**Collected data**
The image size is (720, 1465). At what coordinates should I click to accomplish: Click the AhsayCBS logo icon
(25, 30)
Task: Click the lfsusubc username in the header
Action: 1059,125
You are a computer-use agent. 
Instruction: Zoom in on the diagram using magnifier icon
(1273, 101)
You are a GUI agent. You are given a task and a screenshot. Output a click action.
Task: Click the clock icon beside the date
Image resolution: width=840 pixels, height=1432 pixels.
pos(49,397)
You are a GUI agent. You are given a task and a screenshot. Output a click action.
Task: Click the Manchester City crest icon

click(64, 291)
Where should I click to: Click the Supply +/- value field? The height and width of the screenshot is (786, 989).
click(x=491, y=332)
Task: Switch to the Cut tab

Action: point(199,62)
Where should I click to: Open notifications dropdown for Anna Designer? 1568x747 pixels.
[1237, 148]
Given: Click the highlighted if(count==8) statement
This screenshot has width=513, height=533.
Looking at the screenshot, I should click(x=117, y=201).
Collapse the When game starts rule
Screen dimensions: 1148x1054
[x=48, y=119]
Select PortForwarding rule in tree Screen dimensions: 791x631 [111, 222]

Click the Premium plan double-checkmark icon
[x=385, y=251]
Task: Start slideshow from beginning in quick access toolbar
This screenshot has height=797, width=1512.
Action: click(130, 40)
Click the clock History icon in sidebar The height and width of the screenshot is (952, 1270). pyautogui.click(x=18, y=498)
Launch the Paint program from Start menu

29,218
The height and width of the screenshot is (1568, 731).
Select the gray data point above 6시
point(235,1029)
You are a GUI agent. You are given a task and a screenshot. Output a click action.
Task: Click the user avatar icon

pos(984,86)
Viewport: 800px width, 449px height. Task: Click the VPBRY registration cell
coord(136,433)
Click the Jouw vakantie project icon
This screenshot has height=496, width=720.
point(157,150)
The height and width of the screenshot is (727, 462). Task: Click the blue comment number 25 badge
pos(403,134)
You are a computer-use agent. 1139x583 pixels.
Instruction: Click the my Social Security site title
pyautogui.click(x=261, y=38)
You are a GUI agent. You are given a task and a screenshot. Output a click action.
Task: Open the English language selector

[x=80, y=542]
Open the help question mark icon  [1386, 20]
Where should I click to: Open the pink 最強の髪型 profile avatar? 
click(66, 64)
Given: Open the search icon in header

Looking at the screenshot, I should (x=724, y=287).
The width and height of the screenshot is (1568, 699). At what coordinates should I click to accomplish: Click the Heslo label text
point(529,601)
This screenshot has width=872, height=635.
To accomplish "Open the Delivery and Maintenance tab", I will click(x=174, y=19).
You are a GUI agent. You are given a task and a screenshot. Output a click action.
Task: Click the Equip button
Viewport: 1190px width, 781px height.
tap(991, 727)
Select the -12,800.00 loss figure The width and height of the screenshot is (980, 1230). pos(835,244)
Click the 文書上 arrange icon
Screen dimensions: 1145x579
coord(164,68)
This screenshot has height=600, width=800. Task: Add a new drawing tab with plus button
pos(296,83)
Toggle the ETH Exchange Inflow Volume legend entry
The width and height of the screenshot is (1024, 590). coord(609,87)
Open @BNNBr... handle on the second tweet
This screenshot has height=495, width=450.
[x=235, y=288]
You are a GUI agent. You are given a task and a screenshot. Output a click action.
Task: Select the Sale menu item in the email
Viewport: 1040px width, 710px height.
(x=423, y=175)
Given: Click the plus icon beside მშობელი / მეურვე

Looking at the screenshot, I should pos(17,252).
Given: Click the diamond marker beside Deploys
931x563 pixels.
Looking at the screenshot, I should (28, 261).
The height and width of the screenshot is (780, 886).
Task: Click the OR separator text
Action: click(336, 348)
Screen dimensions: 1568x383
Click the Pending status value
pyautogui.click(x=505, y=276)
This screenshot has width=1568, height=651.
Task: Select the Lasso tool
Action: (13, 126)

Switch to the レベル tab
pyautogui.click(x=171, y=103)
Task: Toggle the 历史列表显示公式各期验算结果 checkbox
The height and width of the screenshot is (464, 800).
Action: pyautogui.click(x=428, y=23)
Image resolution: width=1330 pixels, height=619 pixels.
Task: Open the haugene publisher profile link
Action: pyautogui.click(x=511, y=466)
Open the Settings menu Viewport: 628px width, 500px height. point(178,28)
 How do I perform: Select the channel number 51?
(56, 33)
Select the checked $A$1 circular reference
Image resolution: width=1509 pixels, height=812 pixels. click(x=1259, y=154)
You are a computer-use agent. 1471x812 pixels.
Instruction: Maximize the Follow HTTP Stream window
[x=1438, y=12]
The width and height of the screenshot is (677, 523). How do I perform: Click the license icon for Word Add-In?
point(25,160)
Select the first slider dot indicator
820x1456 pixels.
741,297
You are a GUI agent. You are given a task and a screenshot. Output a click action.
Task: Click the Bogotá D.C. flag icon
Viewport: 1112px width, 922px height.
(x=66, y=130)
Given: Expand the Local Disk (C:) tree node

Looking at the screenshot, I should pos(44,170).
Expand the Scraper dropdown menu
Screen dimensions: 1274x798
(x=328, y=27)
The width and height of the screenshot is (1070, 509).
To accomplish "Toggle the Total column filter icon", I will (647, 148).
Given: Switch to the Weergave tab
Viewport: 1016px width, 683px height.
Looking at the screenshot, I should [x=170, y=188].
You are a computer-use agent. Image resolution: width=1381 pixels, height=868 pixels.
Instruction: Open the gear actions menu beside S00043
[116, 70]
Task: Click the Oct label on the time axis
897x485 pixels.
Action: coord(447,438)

**What is needed**
Print all of the entries exactly, leaving nothing out.

**Your response**
The image size is (720, 1465). At what coordinates should I click to accomplish: Click the AhsayCBS logo icon
(25, 30)
Task: Click the lfsusubc username in the header
Action: 1059,125
You are a computer-use agent. 
Instruction: Zoom in on the diagram using magnifier icon
(1273, 101)
You are a GUI agent. You are given a task and a screenshot. Output a click action.
Task: Click the clock icon beside the date
Image resolution: width=840 pixels, height=1432 pixels.
pos(49,397)
You are a GUI agent. You are given a task and a screenshot. Output a click action.
Task: Click the Manchester City crest icon

click(64, 291)
Where should I click to: Click the Supply +/- value field? The height and width of the screenshot is (786, 989).
click(x=491, y=332)
Task: Switch to the Cut tab

Action: point(199,62)
Where should I click to: Open notifications dropdown for Anna Designer? 1568x747 pixels.
[1237, 148]
Given: Click the highlighted if(count==8) statement
This screenshot has width=513, height=533.
Looking at the screenshot, I should click(x=117, y=201).
Collapse the When game starts rule
Screen dimensions: 1148x1054
[x=48, y=119]
Select PortForwarding rule in tree Screen dimensions: 791x631 [111, 222]

Click the Premium plan double-checkmark icon
[x=385, y=251]
Task: Start slideshow from beginning in quick access toolbar
This screenshot has height=797, width=1512.
Action: click(130, 40)
Click the clock History icon in sidebar The height and width of the screenshot is (952, 1270). pyautogui.click(x=18, y=498)
Launch the Paint program from Start menu

29,218
The height and width of the screenshot is (1568, 731).
Select the gray data point above 6시
point(235,1029)
You are a GUI agent. You are given a task and a screenshot. Output a click action.
Task: Click the user avatar icon

pos(984,86)
Viewport: 800px width, 449px height. Task: Click the VPBRY registration cell
coord(136,433)
Click the Jouw vakantie project icon
This screenshot has height=496, width=720.
point(157,150)
The height and width of the screenshot is (727, 462). Task: Click the blue comment number 25 badge
pos(403,134)
You are a computer-use agent. 1139x583 pixels.
Instruction: Click the my Social Security site title
pyautogui.click(x=261, y=38)
You are a GUI agent. You are given a task and a screenshot. Output a click action.
Task: Open the English language selector

[x=80, y=542]
Open the help question mark icon  [1386, 20]
Where should I click to: Open the pink 最強の髪型 profile avatar? 
click(66, 64)
Given: Open the search icon in header

Looking at the screenshot, I should (x=724, y=287).
The width and height of the screenshot is (1568, 699). At what coordinates should I click to accomplish: Click the Heslo label text
point(529,601)
This screenshot has width=872, height=635.
To accomplish "Open the Delivery and Maintenance tab", I will click(x=174, y=19).
You are a GUI agent. You are given a task and a screenshot. Output a click action.
Task: Click the Equip button
Viewport: 1190px width, 781px height.
tap(991, 727)
Select the -12,800.00 loss figure The width and height of the screenshot is (980, 1230). pos(835,244)
Click the 文書上 arrange icon
Screen dimensions: 1145x579
coord(164,68)
This screenshot has height=600, width=800. Task: Add a new drawing tab with plus button
pos(296,83)
Toggle the ETH Exchange Inflow Volume legend entry
The width and height of the screenshot is (1024, 590). coord(609,87)
Open @BNNBr... handle on the second tweet
This screenshot has height=495, width=450.
[x=235, y=288]
You are a GUI agent. You are given a task and a screenshot. Output a click action.
Task: Select the Sale menu item in the email
Viewport: 1040px width, 710px height.
(x=423, y=175)
Given: Click the plus icon beside მშობელი / მეურვე

Looking at the screenshot, I should pos(17,252).
Given: Click the diamond marker beside Deploys
931x563 pixels.
Looking at the screenshot, I should (28, 261).
The height and width of the screenshot is (780, 886).
Task: Click the OR separator text
Action: click(336, 348)
Screen dimensions: 1568x383
Click the Pending status value
pyautogui.click(x=505, y=276)
This screenshot has width=1568, height=651.
Task: Select the Lasso tool
Action: (13, 126)

Switch to the レベル tab
pyautogui.click(x=171, y=103)
Task: Toggle the 历史列表显示公式各期验算结果 checkbox
The height and width of the screenshot is (464, 800).
Action: pyautogui.click(x=428, y=23)
Image resolution: width=1330 pixels, height=619 pixels.
Task: Open the haugene publisher profile link
Action: pyautogui.click(x=511, y=466)
Open the Settings menu Viewport: 628px width, 500px height. point(178,28)
 How do I perform: Select the channel number 51?
(56, 33)
Select the checked $A$1 circular reference
Image resolution: width=1509 pixels, height=812 pixels. click(x=1259, y=154)
You are a computer-use agent. 1471x812 pixels.
Instruction: Maximize the Follow HTTP Stream window
[x=1438, y=12]
The width and height of the screenshot is (677, 523). How do I perform: Click the license icon for Word Add-In?
point(25,160)
Select the first slider dot indicator
820x1456 pixels.
741,297
You are a GUI agent. You are given a task and a screenshot. Output a click action.
Task: Click the Bogotá D.C. flag icon
Viewport: 1112px width, 922px height.
(x=66, y=130)
Given: Expand the Local Disk (C:) tree node

Looking at the screenshot, I should pos(44,170).
Expand the Scraper dropdown menu
Screen dimensions: 1274x798
(x=328, y=27)
The width and height of the screenshot is (1070, 509).
To accomplish "Toggle the Total column filter icon", I will (647, 148).
Given: Switch to the Weergave tab
Viewport: 1016px width, 683px height.
Looking at the screenshot, I should [x=170, y=188].
You are a computer-use agent. Image resolution: width=1381 pixels, height=868 pixels.
Instruction: Open the gear actions menu beside S00043
[116, 70]
Task: Click the Oct label on the time axis
897x485 pixels.
Action: coord(447,438)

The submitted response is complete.